= DAFTAR SOAL =
1/ Sebutkan semua bentuk tradisi yang menurut teks tentang profesionalisme guru ingin dipelihara dan diwariskan dari generasi ke generasi.
2/ Lanjutkan teks tentang profesionalisme guru mulai setelah kalimat terakhirnya.

Profesionalisme Guru Di Persimpangan Jalan (Refleksi Peran Guru di Akhir Tahun 2022) |
Oleh: Donatus Renggo, S.Ag
Pendahuluan:
Bernasindo.id - Profesi guru memiliki kedudukan dan peranan yang khas dalam kehidupan bermasyarakat. Kedudukan dan peranannya menjadi sangat berarti, bila kita melihatnya dalam perspektif dan harapan masyarakat, di mana berbagai tradisi berupa pengetahuan,ketrampilan dan tatanan hidup bermasyarakat ingin dipelihara dan diwariskan dari generasi ke generasi. Orang sering berasumsi bahwa masa depan suatu bangsa ada di dalam genggaman generasi muda atau kaum milenial. Pernyataan ini mau memberi penegasan bahwa fungsi dan peran seorang guru sangat dibutuhkan karena guru dalam kedudukannya memiliki tugas khusus yaitu membina generasi muda yang menjadi tumpuan dan harapan suatu bangsa. Maka secara logis kita dapat mengatakan bahwa guru merupakan tumpuan dan harapan bangsa.
Baca: Pendidikan Dan Teknologi
Profesi guru secara universal sering disebutkan sebagai pengabdi yang imbalannya lebih kepada hangatnya kepuasan batin. Mereka mempunyai kekuatan (power) yang nyata dalam masyarakat, karena mendapatkan kehormatan membukakan daya pikir bagi pengetahuan dan menolong anak-anak kita membentuk pandangan dan masa depan. Inilah alasan mengapa hampir semua orangtua mempercayakan pendidikan anak-anaknya kepada guru.
Akan tetapi perkembangan peradaban di era digitaliasi dan komunikasi yang sangat transparasi ini telah merubah pandangan terhadap profeasi guru. Banyak orang cenderung mengukur kemajuan peradaban dengan harta kekayaan yang dimiliki. Hal ini berbeda dengan zaman peradaban masih primitif , dimana guru pada waktu itu berada dalam suatu organisasi belajar/mengajar yang masih sangat rendah. Seorang yang pandai memilih jadi guru karena tidak ingin ilmu yang dimilikinya hilang begitu saja setelah ia mati. Kini pendidikan itu sendiri telah menjadi “barang” kebutuhan dimana orang secara sadar memerlukannya. Dengan demikian perbedaan motivasi seorang menjadi guru terletak pada perbedaan kemajuan tingkat peradaban manusia itu sendiri.

= INFORMASI YANG DIBERIKAN =
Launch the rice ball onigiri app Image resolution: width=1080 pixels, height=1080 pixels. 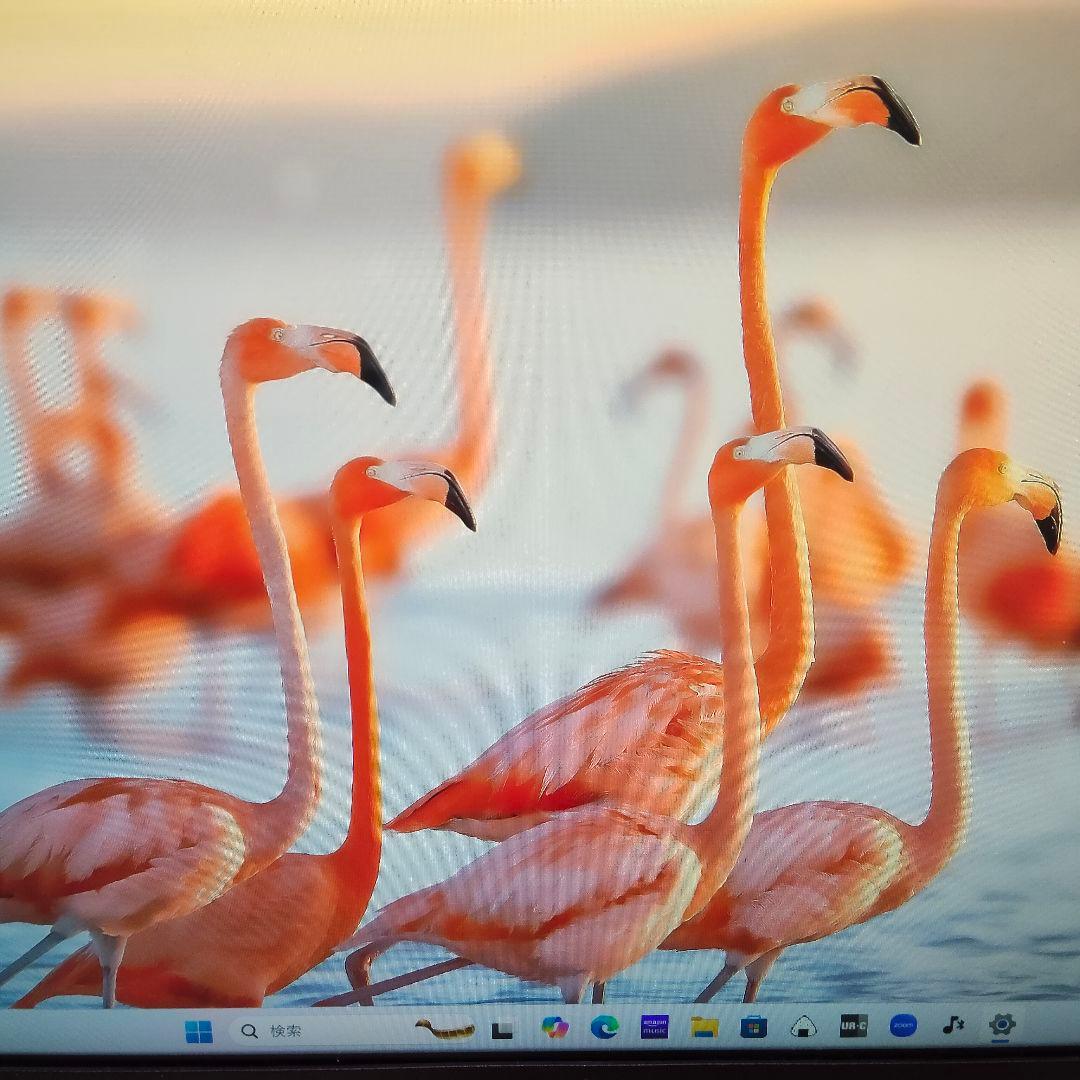(803, 1026)
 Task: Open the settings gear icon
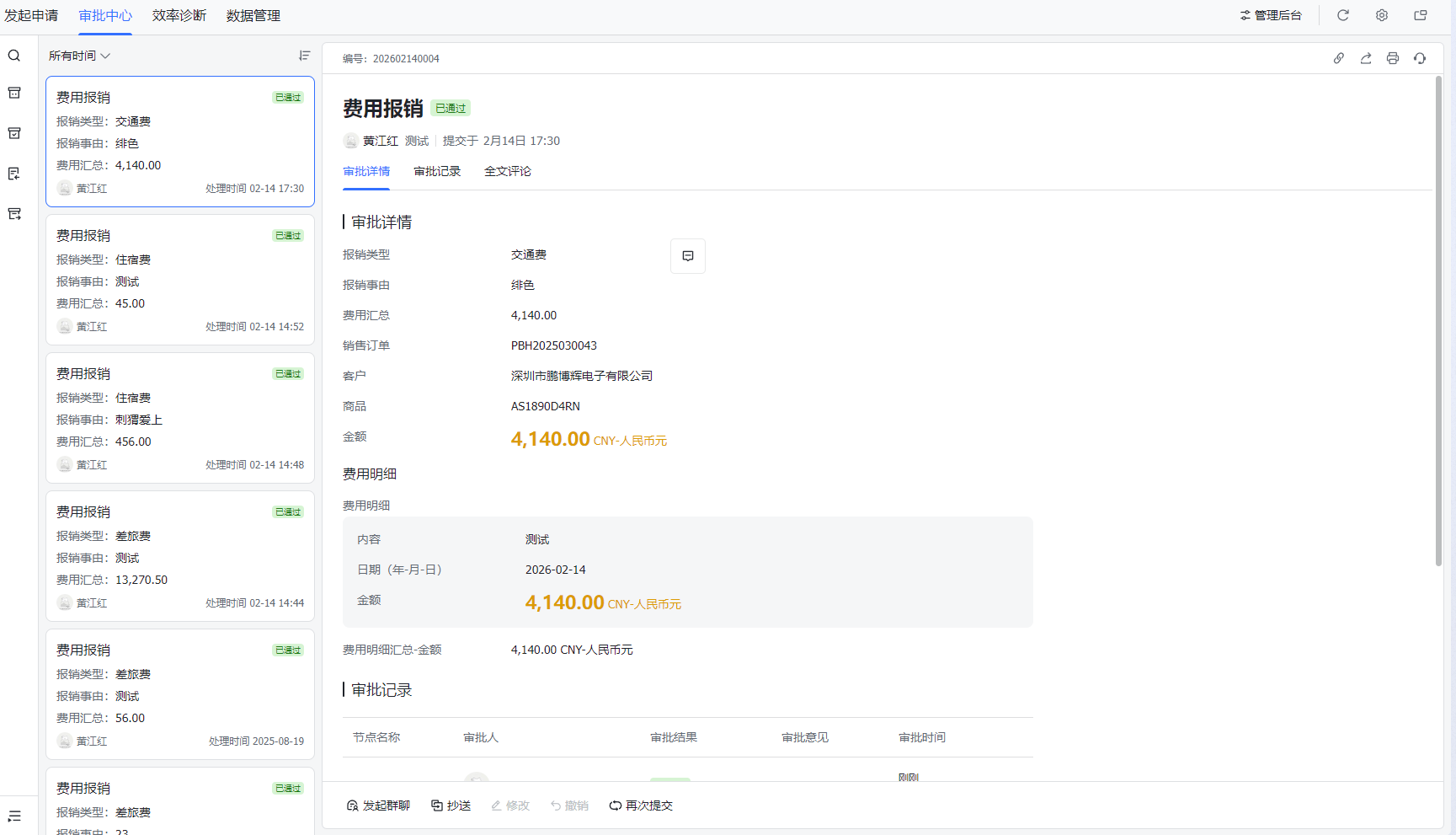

= JAWABAN YANG DIBERIKAN =
1/ Pengetahuan, ketrampilan, dan tatanan hidup bermasyarakat.

2/
Uraian dalam tulisan ini bertolak dari keprihatinan saya terhadap krisis peranan dan motivasi yang dihadapi guru dewasa ini, dan berdasarkan gambaran yang ada saya coba membayangkan citra guru professional yang diharapkan dimasa datang apalagi Menteri Pendidikan,Kebudayaan dan Riset/ Tehknologi RI Nadiem Anwar Makarim, B.A.M.B.A telah menginstrukasikan pemberlakuan Kurikulum Baru yaitu Kurikulum Mardeka Belajar dan program Guru Penggerak.
Guru dan Krisis Gambarannya
Secara historis gambaran guru atau pendidik mengandung arti pelayanan yang luhur. Dalam fungsinya melayani anak didik, terkandung suatu noble vocation (panggilan luhur). Hal ini terbukti jelas bila kita membolak balik sejarah pendidikan. Dalam Perguruan Tinggi Kuno Bangsa Yunani, anak-anak kaum bangsawan dihantar ke sekolah oleh para pelayan. Mereka menjunjung gulungan-gulungan perkamen dan menolong anak-anak dalam kelasnya. Kaum Sofis adalah orang-orang yang dianggap menjabat tugas guru. Pada abad pertengahan yang menjabat guru adalah orang-orang berfungsi dalam bidang keagamaan. Mereka merupakan orang orang penting dan memiliki pengaruh pada zamannya. Pada zaman Renaisssance (Pencerahan), Pendidikan mengalami perubahan yang cukup fundamental. Terutama di era digitalisasi dan komunikasi yang super canggih ini seperti internet, internet lalu menjadi lambang prestise. Kalau dulu gurulah yang menyampaikan pengetahuan, kini tanpa guru pun orang dapat menimba pengetahuan mengakses internet. Dengan demikian, penghormatan terhadap guru seolah-olah dialihkan kepada upaya menjunjung tinggi nilai-nilai buku-buku, literasi digital (Internet) sebagai sumber ilmu pengetahuan.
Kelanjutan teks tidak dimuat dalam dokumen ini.